Работенка вам по силам, по душе и по уму: ройте общую могилу Капиталу самому.
Ройте все единым духом, дружно плечи веселя пусть ему не станет пухом наша общая земля.
Мы ж недаром 1000 изучали "Манифест" и "Капитал" Маркс и Энгельс дело знали, Ленин дело понимал. Ярослав Смеляков. Избранные произведения в двух томах. Москва, "Художественная литература", 1970.
ДОРОГА НА ЯЛТУ Померк за спиною вагонный пейзаж. В сиянье лучей золотящих заправлен автобус, запрятан багаж в пыльный багажный ящик.
Пошире теперь раскрывай глаза. Здесь все для тебя: от земли до небес. Справа - почти одни чудеса, слева - никак не меньше чудес.
Ручьи, виноградники, петли дороги, увитые снегом крутые отроги, пустынные склоны, отлогие скаты все без исключения, честное слово!частью - до отвращения лилово, а частью - так себе, лиловато.
За поворотом - другой поворот. Стоят деревья различных пород. А мы вот - неутомимо, сначала под солнцем, потом в полумгле летим по кремнистой крымской земле, стремнин и строений мимо.
И, как завершенье, внизу, в глубине, под звездным небом апреля, по берегу моря вечерних огней рассыпанное ожерелье.
Никак не пойму, хоть велик интерес, сущность явления: вроде звезды на землю сошли с небес, а может,огни в небеса уходят.
Меж дивных красот - оглушенный - качу, да быстро приелась фантазия: хочу от искусства, от жизни хочу побольше разнообразия.
А впрочем - и так хорошо в Крыму: апрельская ночь в голубом дыму, гора - в ледяной короне. Таким величием он велик, что я бы совсем перед ним поник, да выручила ирония. Ярослав Смеляков. Избранные произведения в двух томах. Москва, "Художественная литература", 1970.
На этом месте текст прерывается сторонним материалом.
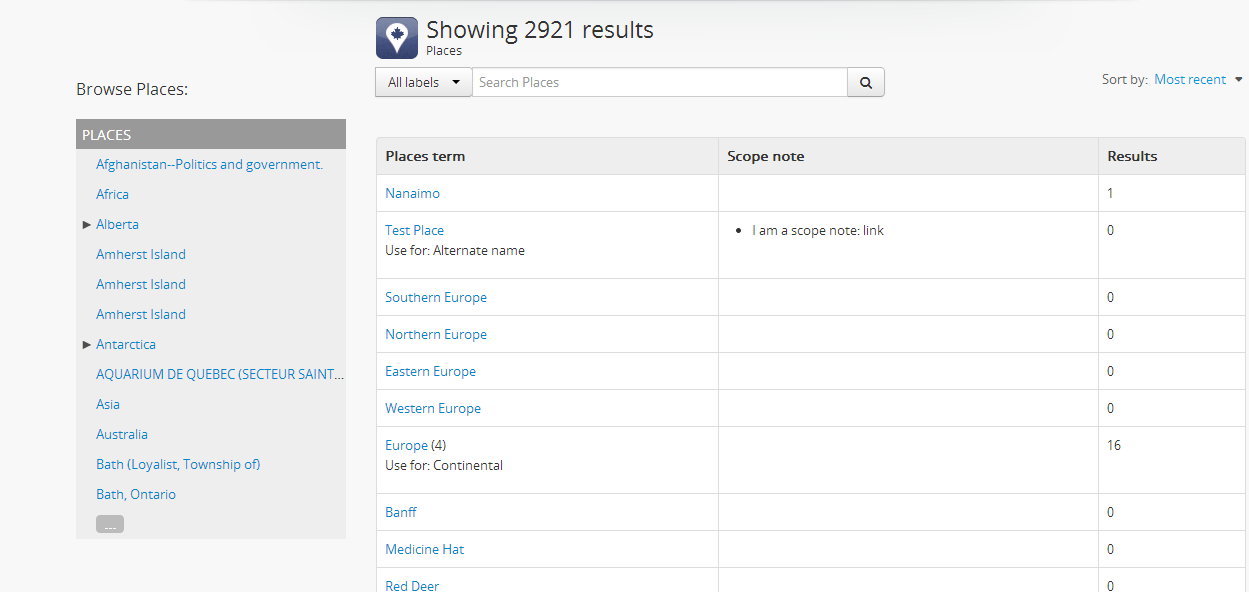Viewport: 1249px width, 592px height.
Task: Open the Nanaimo place term
Action: coord(412,193)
НОЧНОЙ ШТОРМ Когда пароход начинает качать из-за домов, из мрака выходит на берег поскучать знакомая мне собака.
Где волны грозятся с земли стереть, клубится пучина злая, нечего, кажется, ей стеречь, не на кого лаять.
Высокий вал, пространство размерив, растет, в полете силу развив, и вспять уходит, об каменный берег морду свою разбив.
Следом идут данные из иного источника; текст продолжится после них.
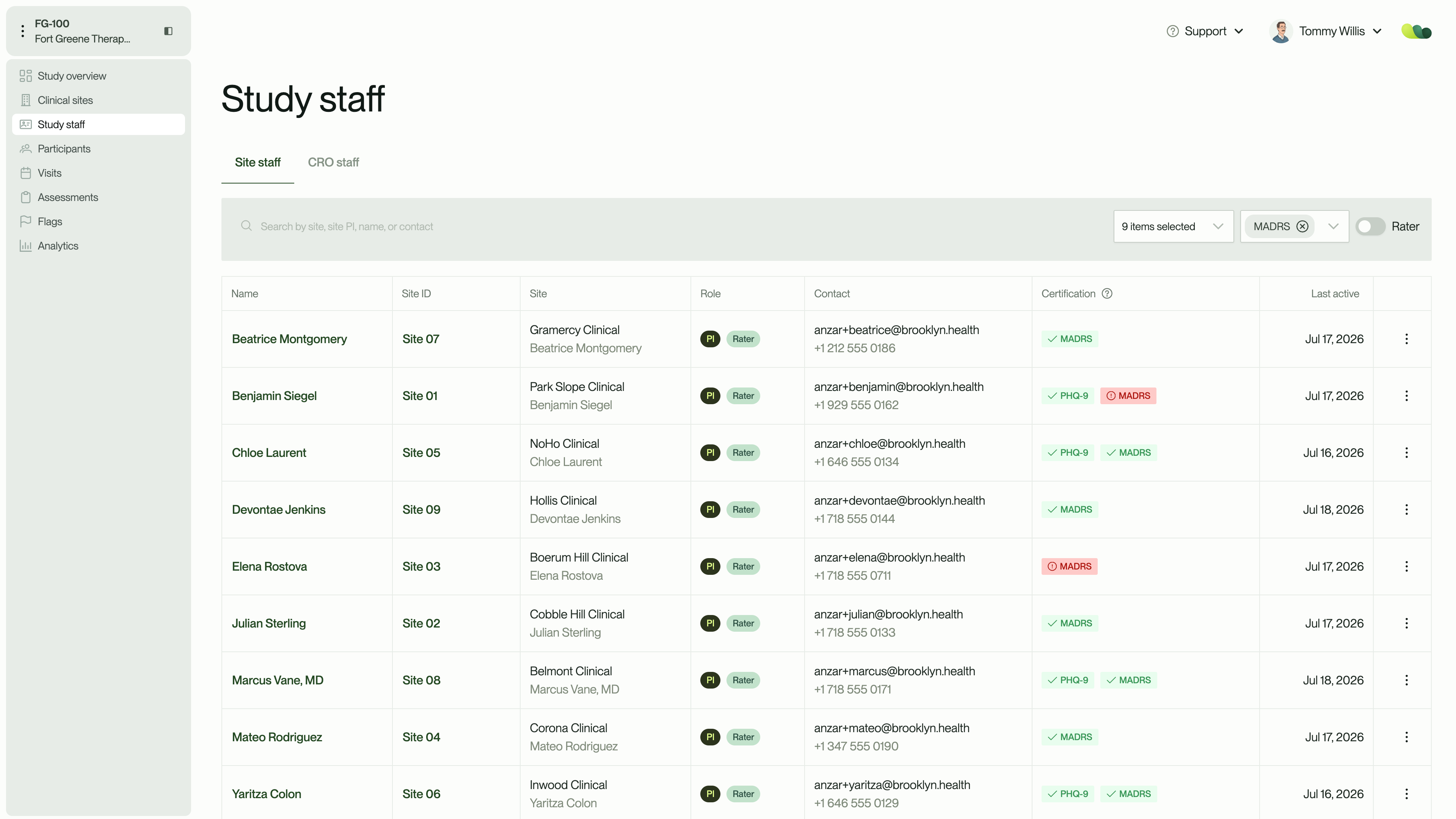Screen dimensions: 1456x819
Task: Open row actions for Beatrice Montgomery
Action: pos(1406,339)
Уходит вал. Приходит другой,сидит собака - ни в зуб ногой. Все люди ушли, однако упорно сидит собака.
Закрыты подъезды. Выключен свет. Лишь поздний пройдет гуляка. Давно уже время домой. Ан нет все так же сидит собака.
Все так же глядит на ревущий вал. И я сознаться не трушу, что в этой собаке предполагал родственную мне душу.